Daniel Dylan Wray 

Tom Misch review – cream-caramel noodles of funk and hip-hop

Misch’s smooth, jazz-inflected sounds are impressively melodic, even subtly euphoric, but can veer into anaesthetic
  
  

… Tom Misch.
Mark Knopfler for the ketamine generation? Tom Misch. Photograph: Anadolu Agency/Getty Images

He started out making beats in his bedroom, aged 16. Now 22, Tom Misch has evolved into an artist who traverses jazz, hip-hop and low-key funk, working with guest vocalists such as Loyle Carner and the members of De La Soul or, when singing himself, slotting snugly alongside peers such as King Krule and Cosmo Pyke.
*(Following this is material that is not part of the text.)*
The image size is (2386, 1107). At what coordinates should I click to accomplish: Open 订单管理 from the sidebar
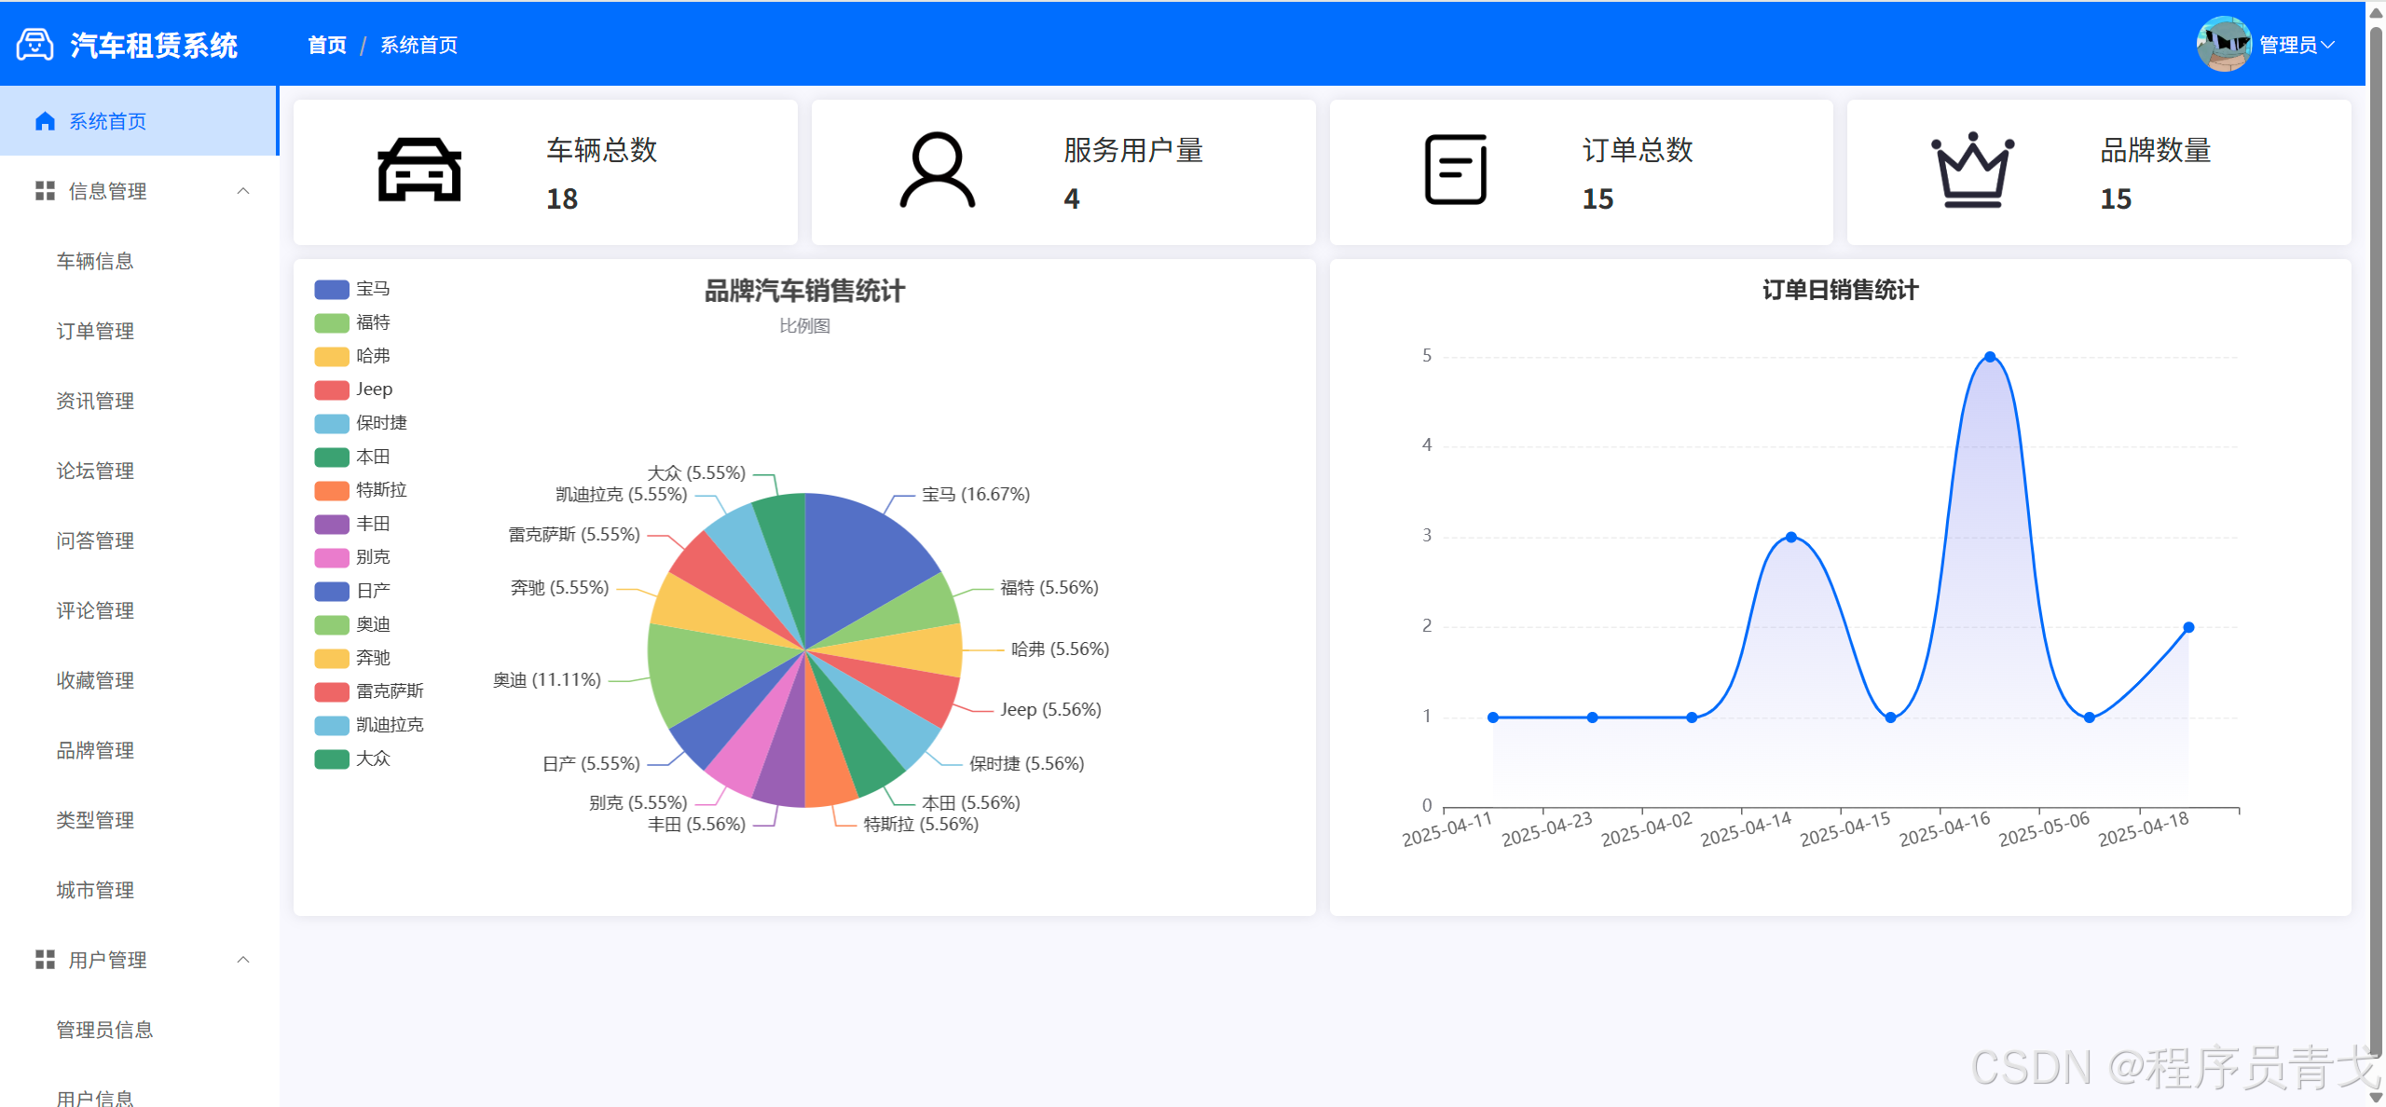pyautogui.click(x=94, y=331)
Opening with the instrumental The Journey, his caramel-smooth blend of nu jazz and glossy beats instantly creates warmth. The band then lock in firmly around Misch’s melodic guitar noodling – a style that feels like lounge shredding. On I Wish, wobbly funk-strutting bass lines dance around Misch’s creamy guitar tone as his half-spoken vocals glide atop to forge something that is flush-tight and pristine but a little one-note. The violin-heavy Man Like You feels potent and poignant, but an instrumental of Stevie Wonder’s Isn’t She Lovely almost creates the sense of being in a GP’s waiting room, such is its overly soft, inoffensive skip.

Misch sounds like an artist who has trawled through the naffer sides of some record collections, then combined what he’s found with a love of J Dilla to forge something that speaks to young people (who make up the bulk of the crowd tonight). However, the naff occasionally remains and you are left with what feels like Mark Knopfler for the ketamine generation. The crowd imbibe it, nonetheless, and move along to the subtle euphoric bounce of We’ve Come So Far and the R&B-soaked Movie.

Misch’s musical proficiency and ear for melody is impressive, but over the course of 90 minutes the silk-smooth jazz-inflected grooves can veer from immersive to anaesthetising.